(Passage shown)
Fortunately, the area is packed with restaurants in a variety of styles and prices. Viand, a moderately priced 24-hour diner next door, is great for a quick grilled cheese sandwich, coffee or the turkey club touted in Zagats. Fairway, the super-duper supermarket across the street, operates a bustling second-floor restaurant ideal for breakfast, sandwiches or a salad. Red Farm, an uptown outpost of a wildly popular locavore Chinese restaurant, is up the street.
Amenities: No gym, but guests can visit the enormous Equinox fitness center, a huge full-service gym nearby, for $20 a day. Rooms have iPod docking stations, Gilchrest & Soames toiletries, free WiFi.
Surroundings: The cream of the Upper West Side, ideal if you prefer a genuine neighborhood to midtown bustle or downtown hipness. The Beacon Theater, a newly spruced up Vaudeville palace that hosts pop performers, aging rock bands, jazz groups and Cirque de Soleil, is next door. Lincoln Center is an easy 10-block walk, and the American Museum of Natural History and New-York Historical Society are several blocks away. Midtown, Times Square and the Theater District, Rockefeller Center, Fifth Avenue shopping and the Museum of Modern Art are a short hop on a subway or bus (the subway station is a three block walk; the bus stop is steps away). And Columbia University is a straight shot uptown on the #1 train.

(Material)

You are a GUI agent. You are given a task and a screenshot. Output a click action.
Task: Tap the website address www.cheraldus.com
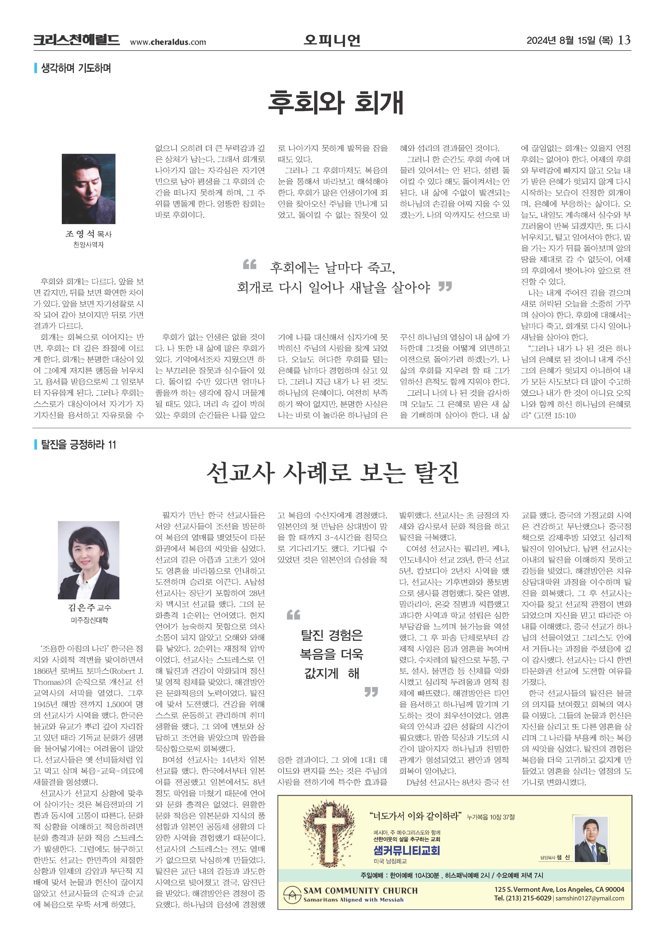tap(168, 42)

(Problems)
A) In the Upper West Side text, how much do guests pay to use the Equinox fitness center?
B) For each statement, say whether it agrees with the Upper West Side text, and quote the deciding words. (i) The hotel has its own gym. (ii) Viand is open around the clock. (iii) The subway station is steps from the hotel.
C) Print the part of the Upper West Side text starting at "Fortunately, the area" and ending at "toiletries, free WiFi.".

(Solution set)
A) $20 a day.

B)
(i) No: "No gym"
(ii) Yes: "a moderately priced 24-hour diner next door"
(iii) No: "the subway station is a three block walk"

C)
Fortunately, the area is packed with restaurants in a variety of styles and prices. Viand, a moderately priced 24-hour diner next door, is great for a quick grilled cheese sandwich, coffee or the turkey club touted in Zagats. Fairway, the super-duper supermarket across the street, operates a bustling second-floor restaurant ideal for breakfast, sandwiches or a salad. Red Farm, an uptown outpost of a wildly popular locavore Chinese restaurant, is up the street.
Amenities: No gym, but guests can visit the enormous Equinox fitness center, a huge full-service gym nearby, for $20 a day. Rooms have iPod docking stations, Gilchrest & Soames toiletries, free WiFi.